──────── PROVIDED DATA ────────
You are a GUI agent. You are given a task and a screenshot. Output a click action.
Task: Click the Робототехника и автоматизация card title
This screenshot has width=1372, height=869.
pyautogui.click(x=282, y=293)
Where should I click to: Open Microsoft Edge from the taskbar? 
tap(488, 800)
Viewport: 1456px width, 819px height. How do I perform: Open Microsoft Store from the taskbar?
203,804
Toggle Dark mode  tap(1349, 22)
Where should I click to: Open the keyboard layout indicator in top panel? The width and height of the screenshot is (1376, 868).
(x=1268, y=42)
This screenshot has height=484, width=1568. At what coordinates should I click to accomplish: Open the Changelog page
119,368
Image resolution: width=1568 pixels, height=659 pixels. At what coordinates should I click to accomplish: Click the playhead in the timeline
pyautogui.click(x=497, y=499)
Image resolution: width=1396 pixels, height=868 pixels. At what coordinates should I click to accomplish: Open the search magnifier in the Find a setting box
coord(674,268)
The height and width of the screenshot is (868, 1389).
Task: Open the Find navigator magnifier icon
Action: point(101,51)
────────
THE TASK:
Beginning at the line above with "Where should I click to: Open Microsoft" and finishing at the line with "Toggle Dark mode", return each line exactly and return nothing else.

EXERCISE RESULT:
Where should I click to: Open Microsoft Edge from the taskbar? 
tap(488, 800)
Viewport: 1456px width, 819px height. How do I perform: Open Microsoft Store from the taskbar?
203,804
Toggle Dark mode  tap(1349, 22)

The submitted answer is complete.